Der Christ lebt vom Schatz der großen Hoffnung. - Gott in unserem Leben wirken lassen. - Das wunderbare Wirken Gottes durch uns.

DER HERR wird kommen und nicht zögern1. Der Advent ist eine Zeit der Hoffnung, weil das Heil nahe ist, unmittelbar bevorsteht. Seht, Gott, der Herr, kommt mit Macht2. Der Christ lebt vom Schatz der Hoffnung. Der heilige Autor definiert sie als sicheren und festen Anker der Seele (Hebr 6,19). Der Anker, versenkt in den Boden des Meeres, hält das Schiff in seiner Position; er verhindert, dass die Strömung es mitreißt oder es abdriftet. Die christliche Hoffnung gründet auf den Verheißungen Gottes, auf seiner unbedingten Liebe, und nicht so sehr auf unseren Kräften oder Möglichkeiten. Es ist eine neue, lebendige Hoffnung, die von Gott kommt. Sie ist nicht bloßer Optimismus, sie ist nicht ein Schulterklopfen oder eine freundliche Ermutigung, mit einem flüchtigen Lächeln. Nein. Sie ist eine Gabe des Himmels, die wir uns nicht selbst besorgen konnten3.

Als das jüdische Volk im Asyl in Babylonien lebte, hielten die Propheten die Hoffnung und den Mut der Vertriebenen mit der Ankündigung einer baldigen Befreiung aufrecht. In der ersten Lesung hören wir heute Worte des Propheten Jesaja, der das Volk aufruft, die Flamme einer auf Gott gegründeten Hoffnung brennend zu halten, denn nur er kann retten: Ich bin der Herr, und sonst niemand. (…) Denn ich bin Gott, und sonst niemand (Jes 45,6.22). Dank der Macht des Herrn bekommen alle Nachkommen Israels ihr Recht und erlangen Ruhm (Jes 45,25).

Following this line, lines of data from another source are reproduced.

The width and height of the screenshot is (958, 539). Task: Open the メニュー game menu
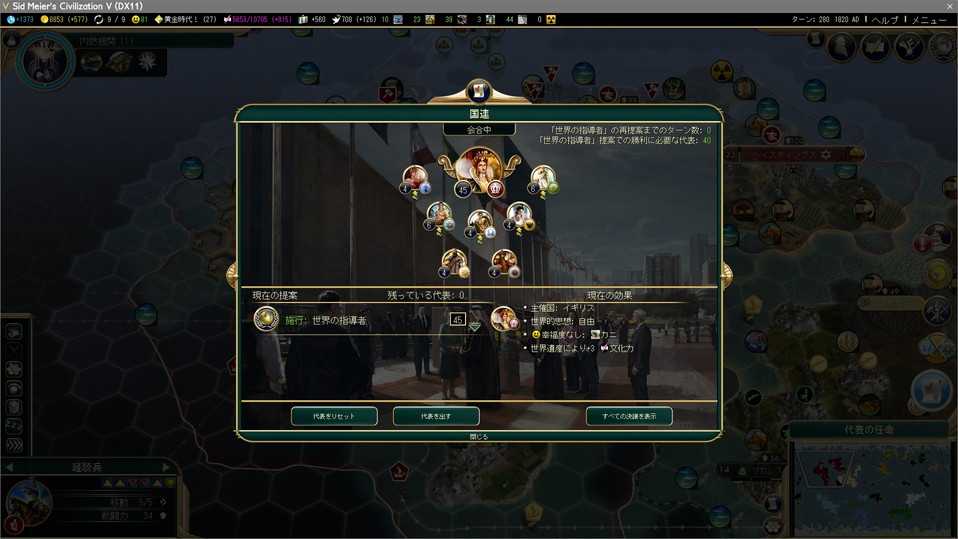928,20
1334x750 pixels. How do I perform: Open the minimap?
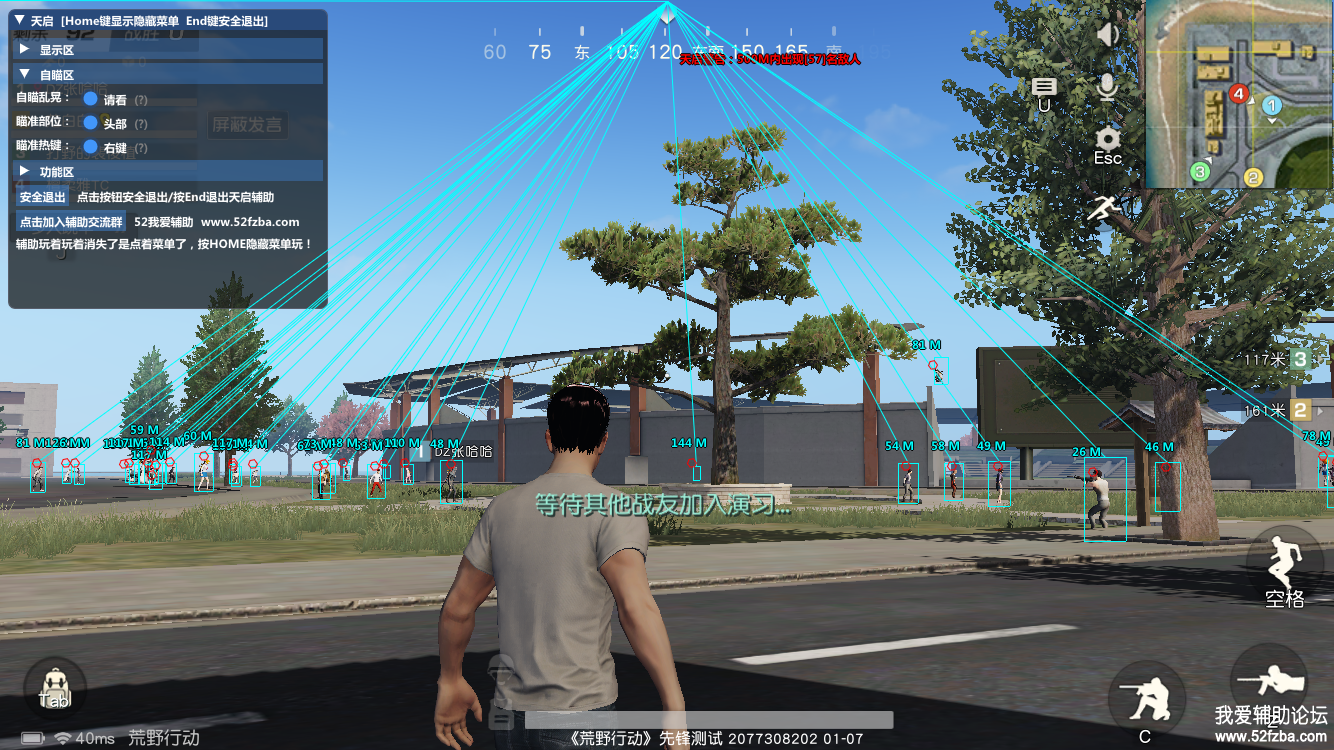(x=1239, y=94)
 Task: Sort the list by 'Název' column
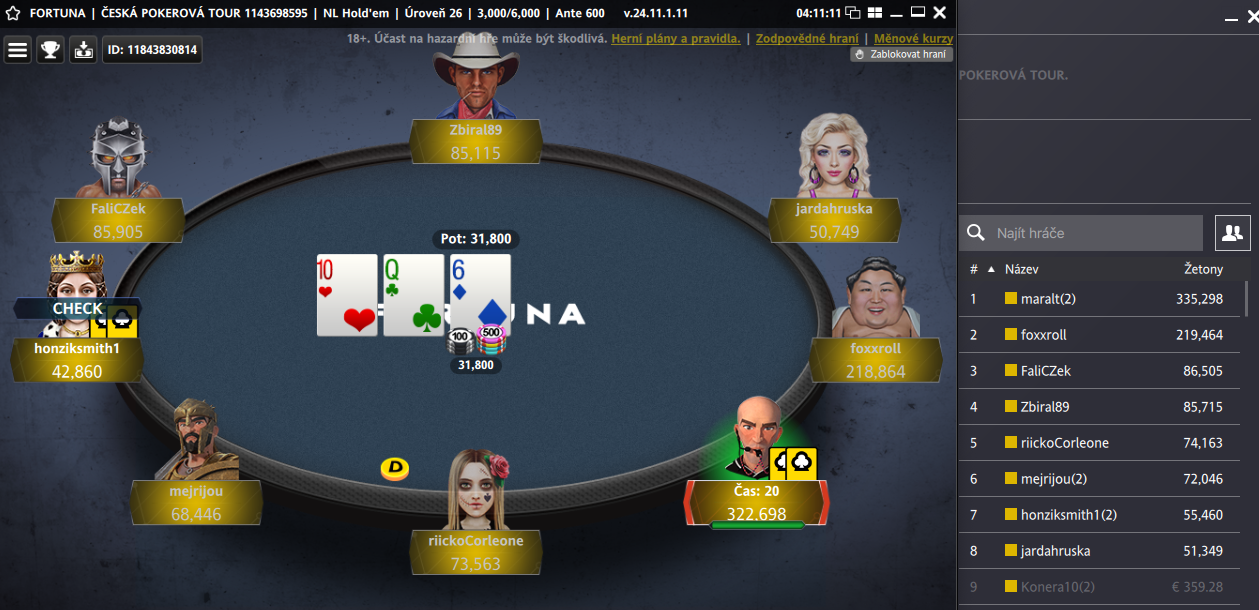(x=1022, y=269)
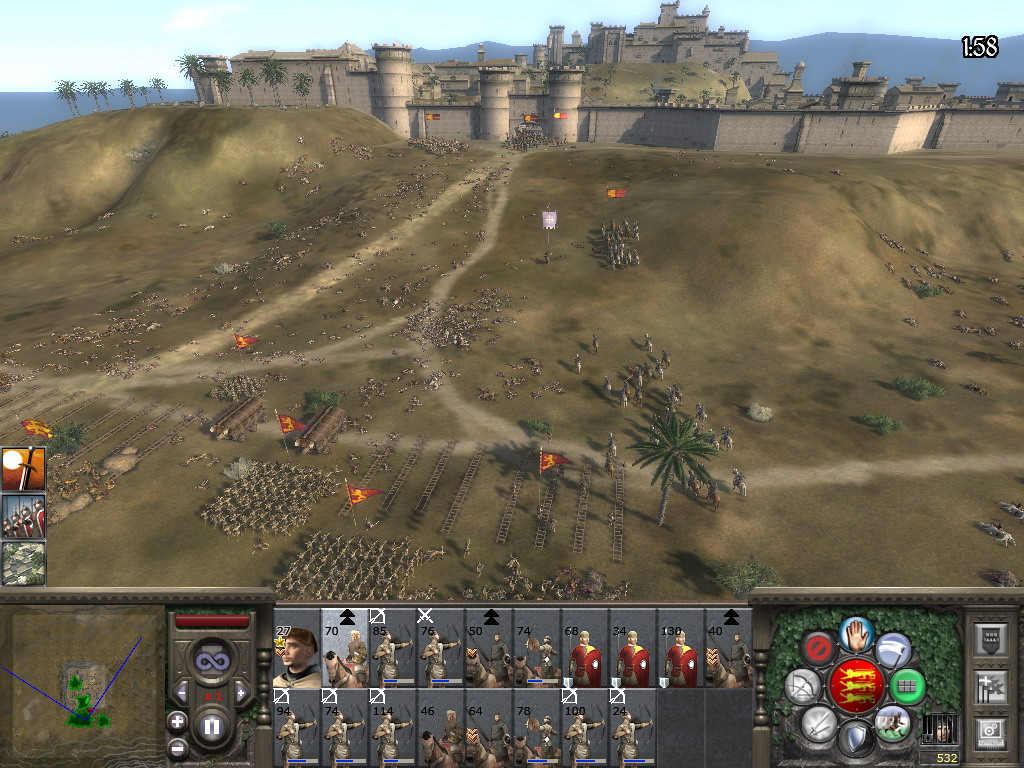
Task: Zoom in the minimap
Action: click(x=178, y=720)
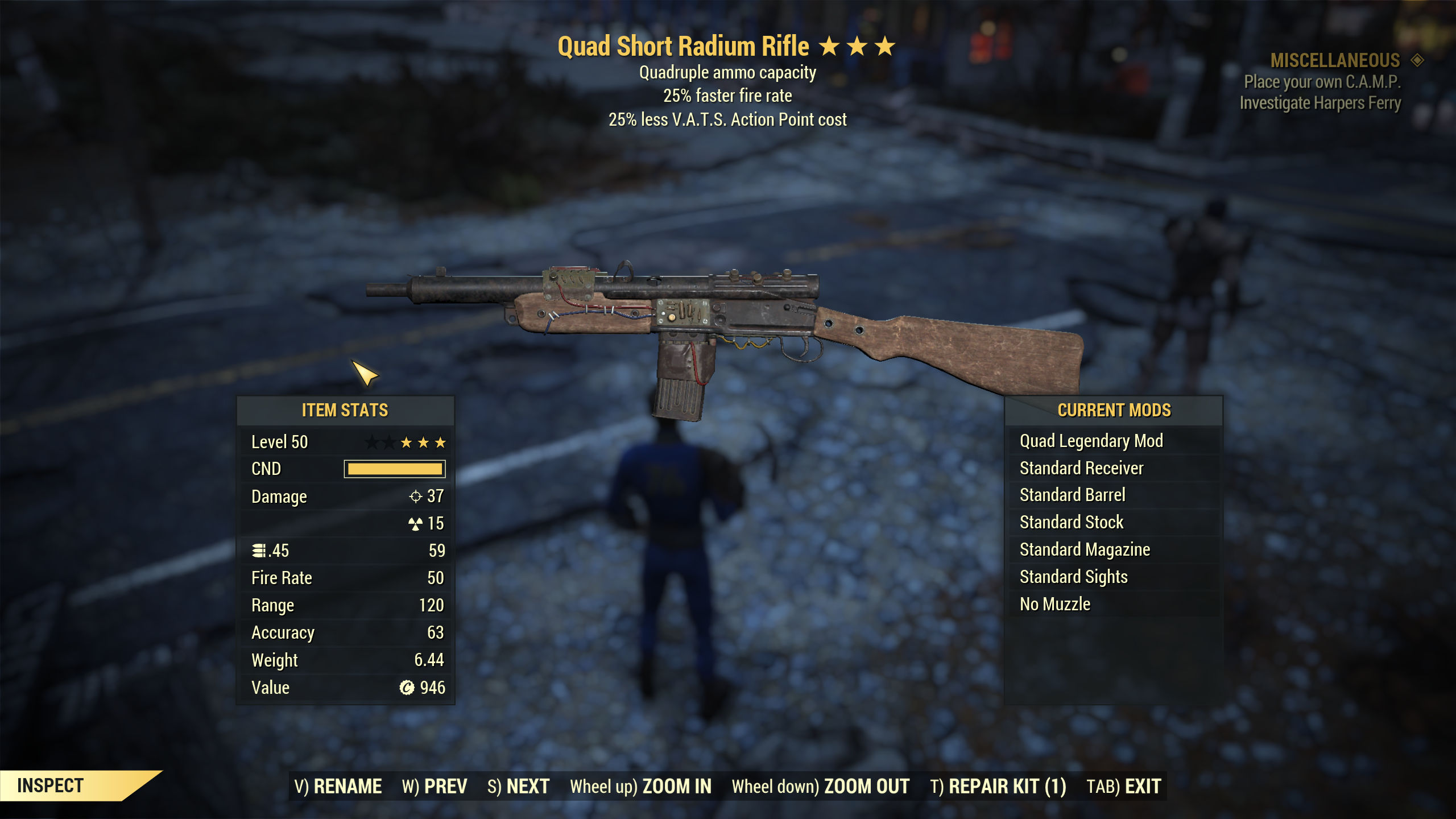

Die Tugend der Hoffnung bewahrt uns vor dem Auf und Ab der Mutlosigkeit und hält uns in den Momenten aufrecht, in denen das Unwetter alles mit sich zu reißen droht. Wenn das Herz von der Hoffnung lebt, versperrt es den Weg des unfruchtbaren Klagens und macht uns zu Erfolgen fähig, die unerreichbar schienen. Mit ihr können wir aus den größten Prüfungen heil hervorgehen. Der heilige Josefmaria schreibt: Schon vor Jahren, aus einer Überzeugung heraus, die von Tag zu Tag zunahm, hatte ich geschrieben: Erhoffe alles von Jesus: du hast nichts, bist nichts, kannst nichts. Er ist es, der wirkt, wenn du dich Ihm ganz überlässt. Seitdem ist viel Zeit vergangen, und diese meine Überzeugung ist noch fester, noch tiefer geworden. Ich habe gesehen, wie die Hoffnung auf Gott in vielen Menschen einen wunderbaren Brand der Liebe entfacht hat, dessen Feuer das Herz kräftiger schlagen lässt, so dass sie nicht zaudern, nicht nachlassen, auch wenn sie auf dem Weg leiden, manchmal sogar viel leiden müssen4.


DIE GROSSE HOFFNUNG zeigt sich im Wunsch, Gott in unserem Leben wirken zu lassen. Jesaja erinnert das Volk im Exil daran, dass Gott alle Dinge vollbringt: Der das Licht formt und das Dunkel erschafft, der das Heil macht und das Unheil erschafft, ich bin der Herr, der all dies macht (Jes 45,7). Der Auszug aus Babylon war nicht Folge eines Aufstands oder einer ausgeklügelten politischen oder militärischen Strategie. Gott öffnete die Wege, als die Zeit reif war.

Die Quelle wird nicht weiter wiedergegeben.